Activity.
Word for word, set down every record that appears below.

Saved data entries:

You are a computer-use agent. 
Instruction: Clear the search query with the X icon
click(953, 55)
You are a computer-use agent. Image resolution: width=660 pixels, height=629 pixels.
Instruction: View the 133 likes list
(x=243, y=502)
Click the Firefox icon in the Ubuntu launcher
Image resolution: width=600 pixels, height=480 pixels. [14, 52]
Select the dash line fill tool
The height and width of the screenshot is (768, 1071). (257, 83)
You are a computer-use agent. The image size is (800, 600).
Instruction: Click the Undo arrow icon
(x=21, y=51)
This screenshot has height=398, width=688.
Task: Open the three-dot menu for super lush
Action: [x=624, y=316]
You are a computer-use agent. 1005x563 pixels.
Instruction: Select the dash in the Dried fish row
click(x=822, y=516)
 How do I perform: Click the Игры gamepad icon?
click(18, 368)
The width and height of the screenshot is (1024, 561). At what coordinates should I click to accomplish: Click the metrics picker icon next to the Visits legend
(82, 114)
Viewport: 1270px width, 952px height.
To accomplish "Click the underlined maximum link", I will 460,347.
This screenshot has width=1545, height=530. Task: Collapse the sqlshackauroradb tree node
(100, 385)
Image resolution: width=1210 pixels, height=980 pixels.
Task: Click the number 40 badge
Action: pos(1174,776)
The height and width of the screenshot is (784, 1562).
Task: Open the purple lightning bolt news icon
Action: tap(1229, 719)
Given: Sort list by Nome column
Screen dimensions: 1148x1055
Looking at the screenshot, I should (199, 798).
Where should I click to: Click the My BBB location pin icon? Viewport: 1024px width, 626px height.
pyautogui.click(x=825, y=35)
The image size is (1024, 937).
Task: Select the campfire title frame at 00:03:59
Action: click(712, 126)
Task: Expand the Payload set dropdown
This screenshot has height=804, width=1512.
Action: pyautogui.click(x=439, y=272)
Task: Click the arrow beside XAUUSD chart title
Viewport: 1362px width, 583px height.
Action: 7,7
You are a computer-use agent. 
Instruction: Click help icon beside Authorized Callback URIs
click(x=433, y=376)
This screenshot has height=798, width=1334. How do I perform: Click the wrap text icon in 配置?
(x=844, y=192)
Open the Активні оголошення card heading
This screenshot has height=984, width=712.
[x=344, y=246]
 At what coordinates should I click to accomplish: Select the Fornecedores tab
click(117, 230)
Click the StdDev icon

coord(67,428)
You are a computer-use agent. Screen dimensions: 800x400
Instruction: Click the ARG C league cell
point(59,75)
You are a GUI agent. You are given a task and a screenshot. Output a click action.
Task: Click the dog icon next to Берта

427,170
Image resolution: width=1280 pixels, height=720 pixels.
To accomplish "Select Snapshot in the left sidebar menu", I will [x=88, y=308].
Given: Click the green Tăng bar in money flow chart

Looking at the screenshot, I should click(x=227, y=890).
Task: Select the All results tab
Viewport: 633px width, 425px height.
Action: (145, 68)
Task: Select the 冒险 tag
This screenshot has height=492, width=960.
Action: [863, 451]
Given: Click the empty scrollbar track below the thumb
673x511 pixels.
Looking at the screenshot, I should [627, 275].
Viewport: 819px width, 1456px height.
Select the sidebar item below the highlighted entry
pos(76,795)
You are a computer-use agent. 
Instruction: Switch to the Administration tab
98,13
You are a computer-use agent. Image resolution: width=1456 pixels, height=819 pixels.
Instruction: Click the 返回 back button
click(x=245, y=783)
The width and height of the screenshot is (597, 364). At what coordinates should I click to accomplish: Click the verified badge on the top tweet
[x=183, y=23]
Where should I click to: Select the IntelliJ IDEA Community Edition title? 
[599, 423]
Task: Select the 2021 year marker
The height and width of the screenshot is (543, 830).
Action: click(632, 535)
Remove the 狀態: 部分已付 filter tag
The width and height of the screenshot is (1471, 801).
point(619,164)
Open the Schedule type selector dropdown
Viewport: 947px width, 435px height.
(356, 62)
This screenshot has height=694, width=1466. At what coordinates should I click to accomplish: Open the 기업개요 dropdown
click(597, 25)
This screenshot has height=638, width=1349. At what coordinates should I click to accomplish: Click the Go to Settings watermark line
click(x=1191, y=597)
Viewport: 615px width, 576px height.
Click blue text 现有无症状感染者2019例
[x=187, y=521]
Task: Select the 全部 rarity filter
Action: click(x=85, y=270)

Solution for this exercise.
You are a computer-use agent. 
Instruction: Clear the search query with the X icon
click(953, 55)
You are a computer-use agent. Image resolution: width=660 pixels, height=629 pixels.
Instruction: View the 133 likes list
(x=243, y=502)
Click the Firefox icon in the Ubuntu launcher
Image resolution: width=600 pixels, height=480 pixels. [14, 52]
Select the dash line fill tool
The height and width of the screenshot is (768, 1071). (257, 83)
You are a computer-use agent. The image size is (800, 600).
Instruction: Click the Undo arrow icon
(x=21, y=51)
This screenshot has height=398, width=688.
Task: Open the three-dot menu for super lush
Action: [x=624, y=316]
You are a computer-use agent. 1005x563 pixels.
Instruction: Select the dash in the Dried fish row
click(x=822, y=516)
 How do I perform: Click the Игры gamepad icon?
click(18, 368)
The width and height of the screenshot is (1024, 561). At what coordinates should I click to accomplish: Click the metrics picker icon next to the Visits legend
(82, 114)
Viewport: 1270px width, 952px height.
To accomplish "Click the underlined maximum link", I will 460,347.
This screenshot has width=1545, height=530. Task: Collapse the sqlshackauroradb tree node
(100, 385)
Image resolution: width=1210 pixels, height=980 pixels.
Task: Click the number 40 badge
Action: pos(1174,776)
The height and width of the screenshot is (784, 1562).
Task: Open the purple lightning bolt news icon
Action: tap(1229, 719)
Given: Sort list by Nome column
Screen dimensions: 1148x1055
Looking at the screenshot, I should (199, 798).
Where should I click to: Click the My BBB location pin icon? Viewport: 1024px width, 626px height.
pyautogui.click(x=825, y=35)
The image size is (1024, 937).
Task: Select the campfire title frame at 00:03:59
Action: click(712, 126)
Task: Expand the Payload set dropdown
This screenshot has height=804, width=1512.
Action: pyautogui.click(x=439, y=272)
Task: Click the arrow beside XAUUSD chart title
Viewport: 1362px width, 583px height.
Action: 7,7
You are a computer-use agent. 
Instruction: Click help icon beside Authorized Callback URIs
click(x=433, y=376)
This screenshot has height=798, width=1334. How do I perform: Click the wrap text icon in 配置?
(x=844, y=192)
Open the Активні оголошення card heading
This screenshot has height=984, width=712.
[x=344, y=246]
 At what coordinates should I click to accomplish: Select the Fornecedores tab
click(117, 230)
Click the StdDev icon

coord(67,428)
You are a computer-use agent. Screen dimensions: 800x400
Instruction: Click the ARG C league cell
point(59,75)
You are a GUI agent. You are given a task and a screenshot. Output a click action.
Task: Click the dog icon next to Берта

427,170
Image resolution: width=1280 pixels, height=720 pixels.
To accomplish "Select Snapshot in the left sidebar menu", I will [x=88, y=308].
Given: Click the green Tăng bar in money flow chart

Looking at the screenshot, I should click(x=227, y=890).
Task: Select the All results tab
Viewport: 633px width, 425px height.
Action: (145, 68)
Task: Select the 冒险 tag
This screenshot has height=492, width=960.
Action: [863, 451]
Given: Click the empty scrollbar track below the thumb
673x511 pixels.
Looking at the screenshot, I should [627, 275].
Viewport: 819px width, 1456px height.
Select the sidebar item below the highlighted entry
pos(76,795)
You are a computer-use agent. 
Instruction: Switch to the Administration tab
98,13
You are a computer-use agent. Image resolution: width=1456 pixels, height=819 pixels.
Instruction: Click the 返回 back button
click(x=245, y=783)
The width and height of the screenshot is (597, 364). At what coordinates should I click to accomplish: Click the verified badge on the top tweet
[x=183, y=23]
Where should I click to: Select the IntelliJ IDEA Community Edition title? 
[599, 423]
Task: Select the 2021 year marker
The height and width of the screenshot is (543, 830).
Action: click(632, 535)
Remove the 狀態: 部分已付 filter tag
The width and height of the screenshot is (1471, 801).
point(619,164)
Open the Schedule type selector dropdown
Viewport: 947px width, 435px height.
(356, 62)
This screenshot has height=694, width=1466. At what coordinates should I click to accomplish: Open the 기업개요 dropdown
click(597, 25)
This screenshot has height=638, width=1349. At what coordinates should I click to accomplish: Click the Go to Settings watermark line
click(x=1191, y=597)
Viewport: 615px width, 576px height.
Click blue text 现有无症状感染者2019例
[x=187, y=521]
Task: Select the 全部 rarity filter
Action: click(x=85, y=270)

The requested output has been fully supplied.